On May 14, 2024, Google rolled out their new AI overviews feature in the main search engine. Now, when users ask questions through a google search, the first result will be a generated AI overview of the information that Google’s Gemini AI program gleaned from various sources around the web. In addition to the summarized information, the AI overview is also supposed to show users multiple relevant links from which the AI got its information to create the overview. According to the official Google Blogspot, the aim of the new technology is to provide people with quick answers to common queries without them having to comb through different webpages. Sound like the future? Only if your future includes eating rocks, putting glue on your pizza, and staring at the sun for 15 to 20 minutes a day.
The rollout of the new AI overviews program was intermediately met with backlash from all corners of the internet for showing viewers incorrect information, sometimes falsely attributed to trustworthy sources. The worst part was that this misinformation, due to the way the AI overview system works, was the first thing people were greeted with after pulling up their search results. Many people took to social media to share their funniest, and most concerning, examples of the Google AI spouting nonsense it got from sources on the web. Two of the most popular examples were the AI’s answer to the question “How many rocks should I eat a day?” (at least 1 small rock per day according to the AI overview) and its suggestion of adding a little non-toxic glue to pizza cheese to increase its stickiness. Although misinformation has and will always exist through Google searches, never before has such incorrect information been actively promoted through the search engine.
The problem stems from the AI’s basis as a Language Learning Model (LLM), meaning that to generate an overview the AI doesn’t have any method of distinguishing if its information is from genuine sources or from satire sites (like the Onion, where the recommendation for consuming rocks came from) and random forum users (the suggestion to add nontoxic glue to pizza came from an 11-year-old Reddit comment). The AI only makes its overviews using the most popular information available across the web, regardless of source credibility. The basis of an LLM is to generate answers that are coherent and make sense, not to give answers that are objectively true. This can lead to the AI creating “hallucinations” where the AI creates data, not from any outside source, to fill in the gaps in its knowledge in its attempt to create a coherent answer, regardless if this self-created data is true. The issues with Google’s AI overviews, although hilarious in some cases, exposes a deeper issue in not just Google AI, but all modern generative AI systems.
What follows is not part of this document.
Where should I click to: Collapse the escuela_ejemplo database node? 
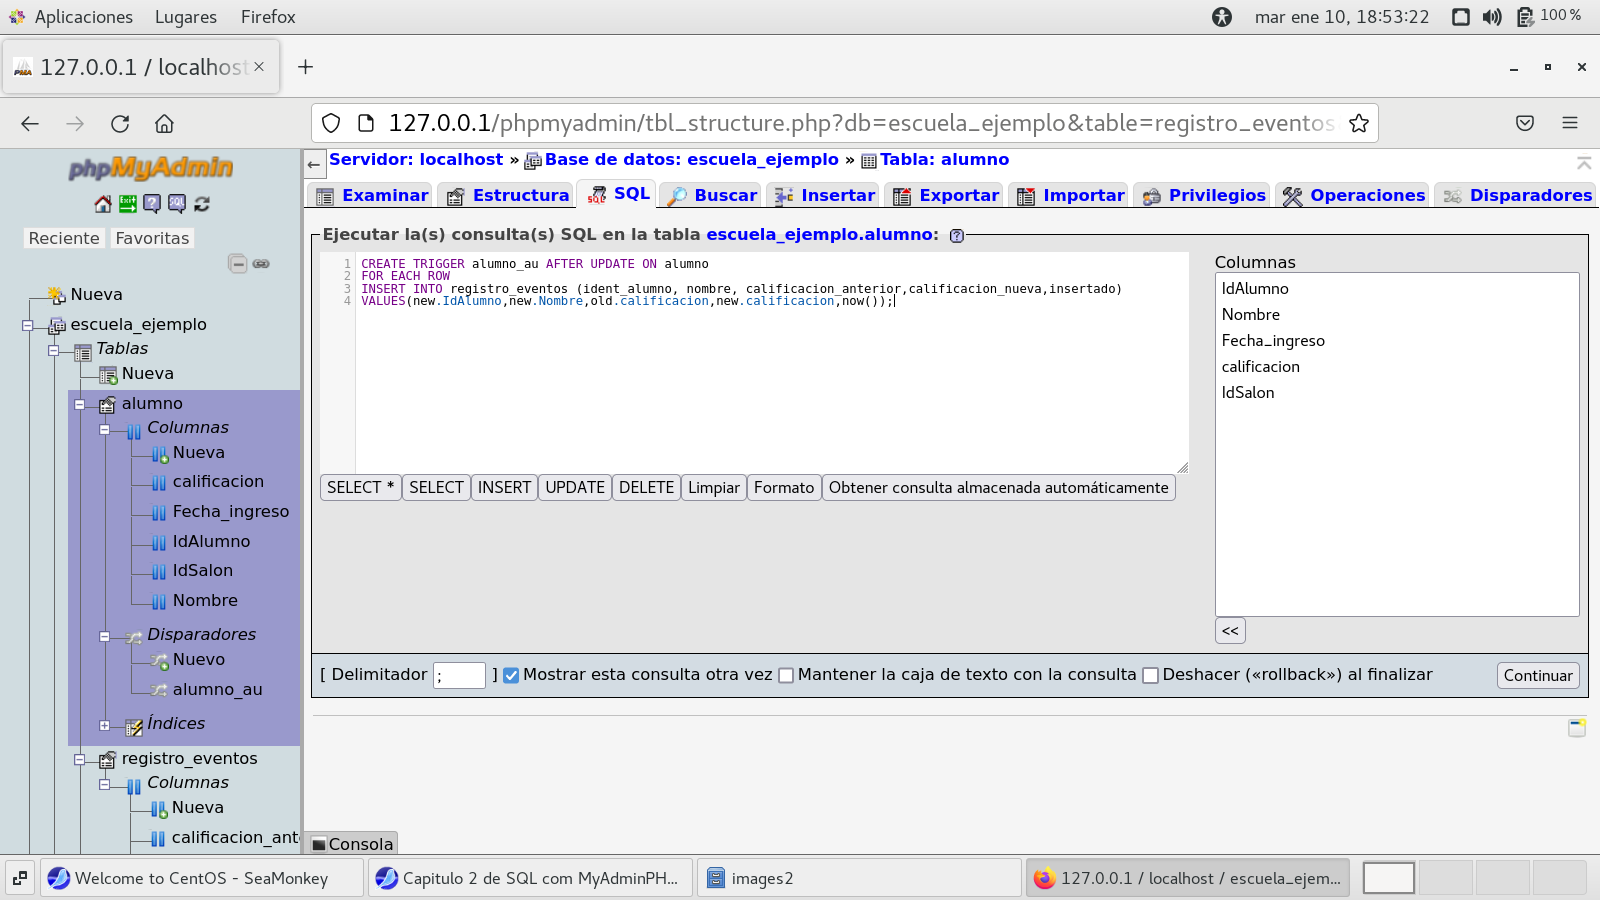pos(28,325)
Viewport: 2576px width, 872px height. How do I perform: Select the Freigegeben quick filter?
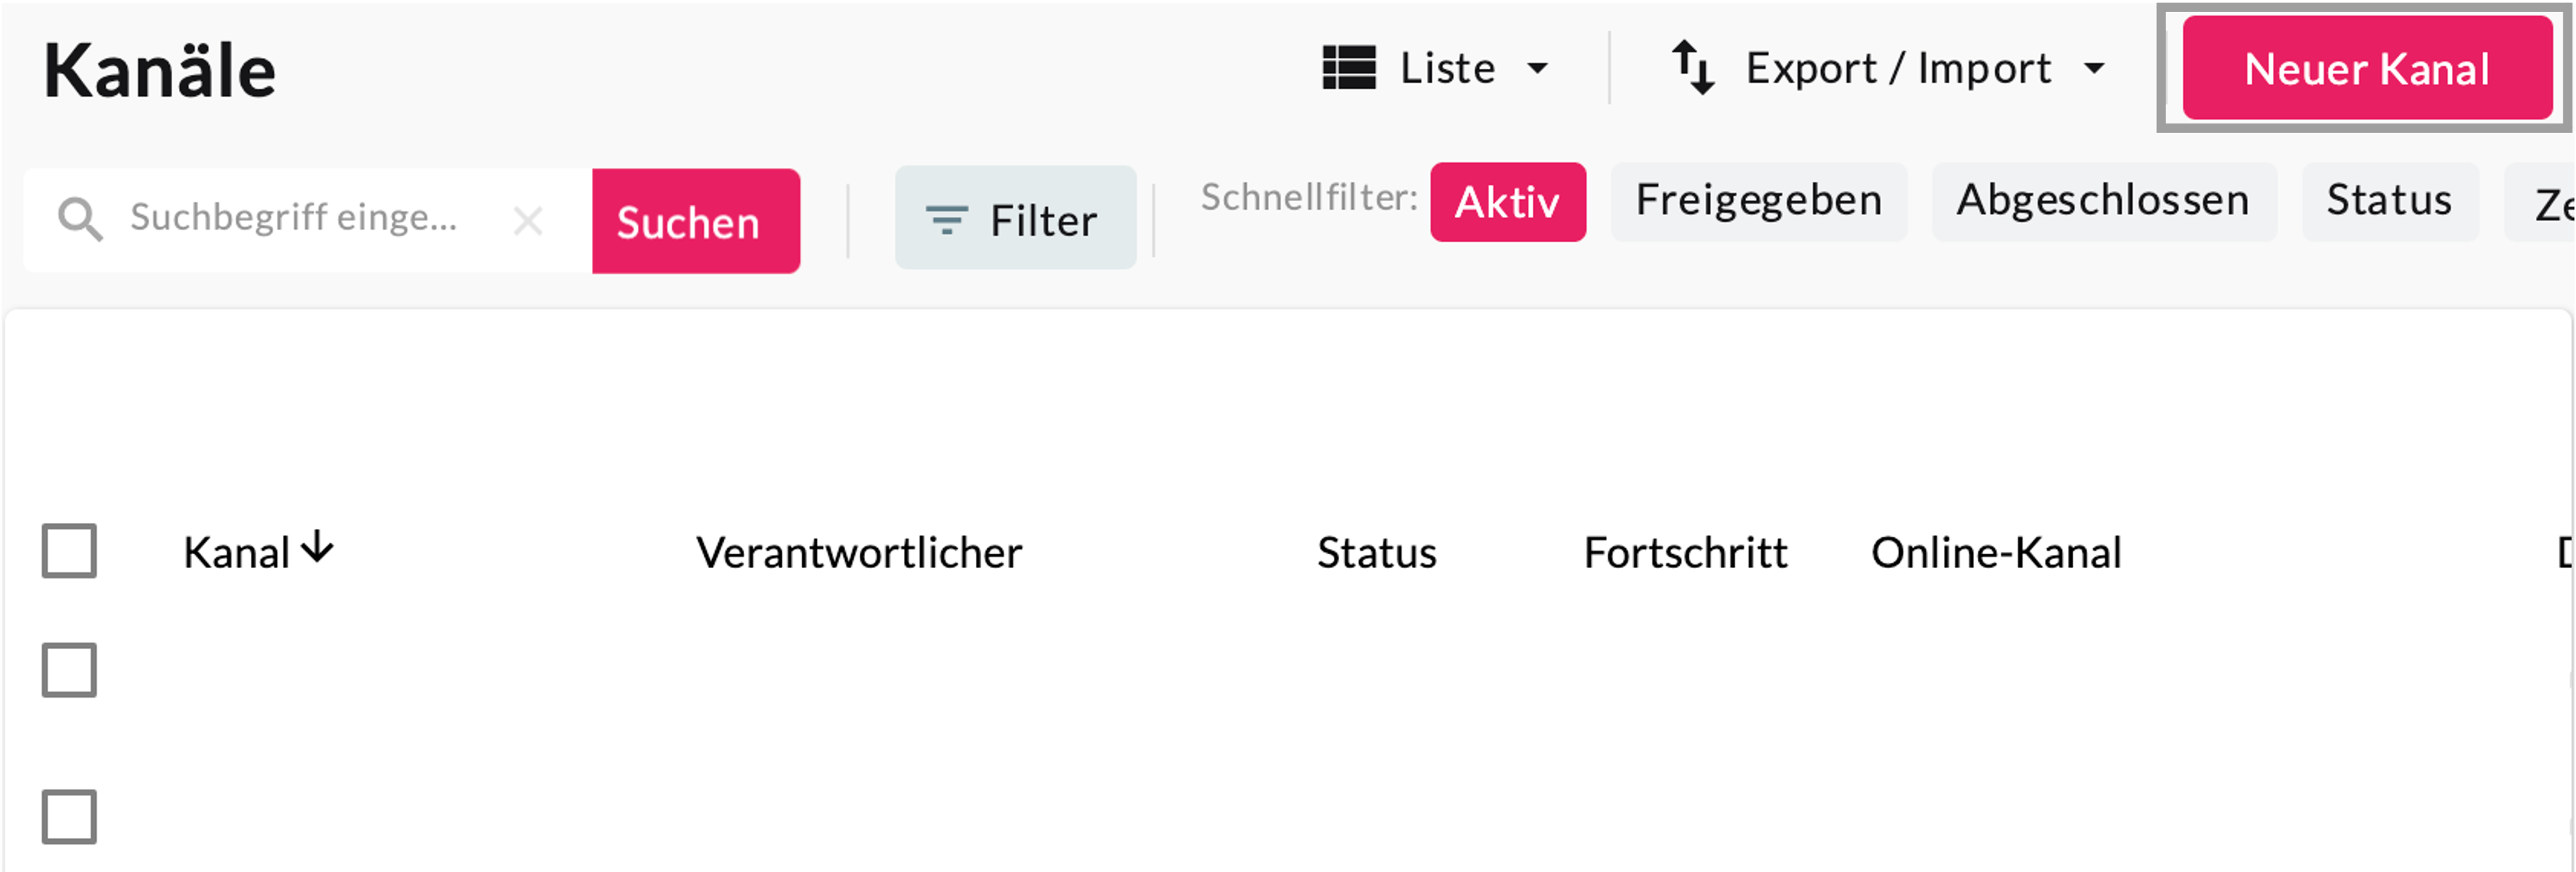pos(1758,201)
Google has, of course, responded to the backlash. A Google spokesman publicly stated that: “The vast majority of AI Overviews provide high quality information, with links to dig deeper on the web. Many of the examples we’ve seen have been uncommon queries, and we’ve also seen examples that were doctored or that we couldn’t reproduce.” Although some might see this as sweeping the issue under the rug, there is some truth to this statement. Many of the examples of the AI’s funny mistakes come from users asking oddly specific questions and requests. In cases where there’s a lack of popular data for the AI to skim to form its overview, known as a “data void”, it’s much more likely Google will use obscure, unverified sources to generate its responses, such as random Reddit comments. For the already commonly asked questions on Google, the AI was able to generate a concise, factually accurate result with few issues.
Among all of the very real goofs from the AI overview, users from X (formerly Twitter) and Reddit have taken to fabricating their own AI overview responses and passing them off as genuine. Often, the widespread examples of these fake AI overviews are much darker, such as the Reddit user who shared an image showing Google recommending people to jump off the Golden Gate Bridge as a remedy for Depression. The post even caught the attention of The New York Times, who reported the post as a real AI result and had to later publicly apologize for the error. The fact that even a major news organization was willing to entertain Google AI recommending such a drastic course of action speaks volumes about the whole situation.
Computer experts within and outside of Google have suggested multiple ways of at least alleviating the AI’s issues when generating overviews. However, due to the nature of the Google AI drawing from all corners of the web, along with AI’s inability to understand context and nuances in language like sarcasm, the opportunity for it to spout incorrect information as fact will always be a possibility. The company hopes to institute some kind of automatic fact-checking system within the AI, but admits the easiest solution would be to hire cheap human labor to manually fact check some of the most commonly asked questions on Google to maintain accuracy. They have already manually fixed many of the most frequently shared incorrect AI overviews, and in the past few weeks Google has begun implementing safeguards like limiting “user-generated content”, (Quora and Reddit comments) filtering out oddly specific questions that are likely to get a nonsense answer from the AI, and limiting the inclusion of known satire sites like The Onion and Babylon Bee.
While it is a start, the safest thing remains conducting your own research using multiple trustworthy sources instead of solely relying on AI, whether it be from Google, OpenAI or any of the swath of tech companies trying to use AI as a workaround for traditional information gathering. The ability to distinguish legitimate sources, known as the “sanity checker”, the BS detector, among other things, remains outside of the realm of artificial intelligence. In other words, it’s still up to you to know that staring at the sun for any amount of time is bad for you.